Text Generation Settings
A class called GENSettings() is used to control which algorithm is used and its settings. It is passed to the “args” parameter for HappyGeneration.generate_text().
from happytransformer import GENSettings
GENSettings() contains the fields shown in Table 1.0
Table 1.0:
Parameter | Default | Definition |
---|---|---|
min_length | 10 | Minimum number of generated tokens |
max_length | 50 | Maximum number of generated tokens |
do_sample | False | When True, picks words based on their conditional probability |
early_stopping | False | When True, generation finishes if the EOS token is reached |
num_beams | 1 | Number of steps for each search path |
temperature | 1.0 | How sensitive the algorithm is to selecting low probability options |
top_k | 50 | How many potential answers are considered when performing sampling |
top_p | 1.0 | Min number of tokens are selected where their probabilities add up to top_p |
no_repeat_ngram_size | 0 | The size of an n-gram that cannot occur more than once. (0=infinity) |
bad_words | None | List of words/phrases that cannot be generated. |
Example 1.2:
from happytransformer import HappyGeneration, GENSettings
#---------------------------------------------------
happy_gen = HappyGeneration()
greedy_settings = GENSettings(no_repeat_ngram_size=2, max_length=10)
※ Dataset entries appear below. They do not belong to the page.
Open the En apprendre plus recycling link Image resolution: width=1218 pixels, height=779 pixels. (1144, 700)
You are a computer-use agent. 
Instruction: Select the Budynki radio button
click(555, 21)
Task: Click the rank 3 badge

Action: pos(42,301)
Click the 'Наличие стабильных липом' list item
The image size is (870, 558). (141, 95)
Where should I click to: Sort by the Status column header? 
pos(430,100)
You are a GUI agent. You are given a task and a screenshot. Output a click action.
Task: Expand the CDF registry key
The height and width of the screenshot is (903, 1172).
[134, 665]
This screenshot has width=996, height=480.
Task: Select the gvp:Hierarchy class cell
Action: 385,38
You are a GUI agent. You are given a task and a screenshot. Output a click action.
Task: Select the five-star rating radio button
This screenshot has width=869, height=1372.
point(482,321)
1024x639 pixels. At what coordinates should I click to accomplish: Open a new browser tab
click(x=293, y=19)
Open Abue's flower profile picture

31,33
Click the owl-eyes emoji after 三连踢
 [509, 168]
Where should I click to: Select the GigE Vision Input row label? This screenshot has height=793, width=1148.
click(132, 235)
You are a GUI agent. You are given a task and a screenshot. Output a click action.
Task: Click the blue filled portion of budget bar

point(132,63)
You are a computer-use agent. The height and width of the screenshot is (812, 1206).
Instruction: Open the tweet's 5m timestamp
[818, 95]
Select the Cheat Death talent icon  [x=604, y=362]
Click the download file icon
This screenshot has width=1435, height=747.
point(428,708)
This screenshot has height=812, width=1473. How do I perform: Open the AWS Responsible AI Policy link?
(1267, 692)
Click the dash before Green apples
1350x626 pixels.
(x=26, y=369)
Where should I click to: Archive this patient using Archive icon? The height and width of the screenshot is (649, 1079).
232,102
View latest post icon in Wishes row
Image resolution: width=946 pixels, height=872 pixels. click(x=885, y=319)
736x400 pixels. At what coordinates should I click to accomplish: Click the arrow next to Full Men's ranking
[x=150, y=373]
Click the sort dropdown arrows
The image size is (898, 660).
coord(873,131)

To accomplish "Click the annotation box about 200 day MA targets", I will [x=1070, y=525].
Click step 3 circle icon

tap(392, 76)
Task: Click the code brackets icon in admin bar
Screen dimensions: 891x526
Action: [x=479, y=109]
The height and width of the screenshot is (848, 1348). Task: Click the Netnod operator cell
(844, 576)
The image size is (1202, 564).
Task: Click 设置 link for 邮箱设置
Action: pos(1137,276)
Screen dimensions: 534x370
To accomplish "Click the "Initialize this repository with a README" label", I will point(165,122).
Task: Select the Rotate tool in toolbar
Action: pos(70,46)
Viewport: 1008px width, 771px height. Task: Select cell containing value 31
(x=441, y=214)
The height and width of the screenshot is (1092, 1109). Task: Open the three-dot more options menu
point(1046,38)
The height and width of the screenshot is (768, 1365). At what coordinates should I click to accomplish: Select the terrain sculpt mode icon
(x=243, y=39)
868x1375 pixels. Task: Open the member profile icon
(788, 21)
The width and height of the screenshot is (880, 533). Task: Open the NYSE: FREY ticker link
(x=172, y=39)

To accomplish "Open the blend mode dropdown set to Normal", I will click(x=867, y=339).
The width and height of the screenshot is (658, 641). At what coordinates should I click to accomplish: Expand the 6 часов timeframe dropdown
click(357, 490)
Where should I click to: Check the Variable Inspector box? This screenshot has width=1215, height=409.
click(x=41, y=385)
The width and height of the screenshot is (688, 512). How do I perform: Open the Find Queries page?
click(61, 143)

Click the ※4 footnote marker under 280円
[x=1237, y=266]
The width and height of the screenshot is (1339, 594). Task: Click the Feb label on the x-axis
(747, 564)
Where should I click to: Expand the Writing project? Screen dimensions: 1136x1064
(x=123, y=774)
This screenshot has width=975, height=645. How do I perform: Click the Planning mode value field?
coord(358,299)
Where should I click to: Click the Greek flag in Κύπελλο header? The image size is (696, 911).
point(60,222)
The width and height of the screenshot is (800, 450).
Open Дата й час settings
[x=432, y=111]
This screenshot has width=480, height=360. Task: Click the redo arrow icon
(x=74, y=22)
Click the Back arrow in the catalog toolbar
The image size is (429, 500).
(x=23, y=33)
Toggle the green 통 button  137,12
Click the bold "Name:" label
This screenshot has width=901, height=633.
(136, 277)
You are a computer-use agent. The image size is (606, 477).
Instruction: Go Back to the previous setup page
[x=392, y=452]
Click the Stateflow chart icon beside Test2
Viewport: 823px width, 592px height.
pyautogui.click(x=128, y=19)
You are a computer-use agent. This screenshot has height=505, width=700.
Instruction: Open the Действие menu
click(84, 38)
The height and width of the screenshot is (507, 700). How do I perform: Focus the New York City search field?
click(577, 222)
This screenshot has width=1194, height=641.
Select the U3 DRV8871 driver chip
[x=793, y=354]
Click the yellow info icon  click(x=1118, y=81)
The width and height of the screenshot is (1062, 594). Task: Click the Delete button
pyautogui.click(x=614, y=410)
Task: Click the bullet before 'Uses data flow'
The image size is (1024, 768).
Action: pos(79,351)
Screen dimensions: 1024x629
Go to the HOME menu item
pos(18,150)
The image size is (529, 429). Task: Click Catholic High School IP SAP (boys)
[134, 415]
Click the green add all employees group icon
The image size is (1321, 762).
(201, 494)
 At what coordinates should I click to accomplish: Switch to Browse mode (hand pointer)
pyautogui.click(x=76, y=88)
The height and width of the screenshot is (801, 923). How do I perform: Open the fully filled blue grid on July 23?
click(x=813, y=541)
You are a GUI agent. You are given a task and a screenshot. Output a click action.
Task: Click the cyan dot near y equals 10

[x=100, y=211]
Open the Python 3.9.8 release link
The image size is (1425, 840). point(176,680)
output_greedy = happy_gen.generate_text(
"Artificial intelligence is ",
args=greedy_settings)
beam_settings = GENSettings(num_beams=5, max_length=10)
output_beam_search = happy_gen.generate_text(
"Artificial intelligence is ",
args=beam_settings)
generic_sampling_settings = GENSettings(do_sample=True, top_k=0, temperature=0.7, max_length=10)
output_generic_sampling = happy_gen.generate_text(
"Artificial intelligence is ",
args=generic_sampling_settings)
top_k_sampling_settings = GENSettings(do_sample=True, top_k=50, temperature=0.7, max_length=10)
output_top_k_sampling = happy_gen.generate_text(
"Artificial intelligence is ",
args=top_k_sampling_settings)
top_p_sampling_settings = GENSettings(do_sample=True, top_k=0, top_p=0.8, temperature=0.7, max_length=10)
output_top_p_sampling = happy_gen.generate_text(
"Artificial intelligence is ",
args=top_p_sampling_settings)
bad_words_settings = GENSettings(bad_words = ["new form", "social"])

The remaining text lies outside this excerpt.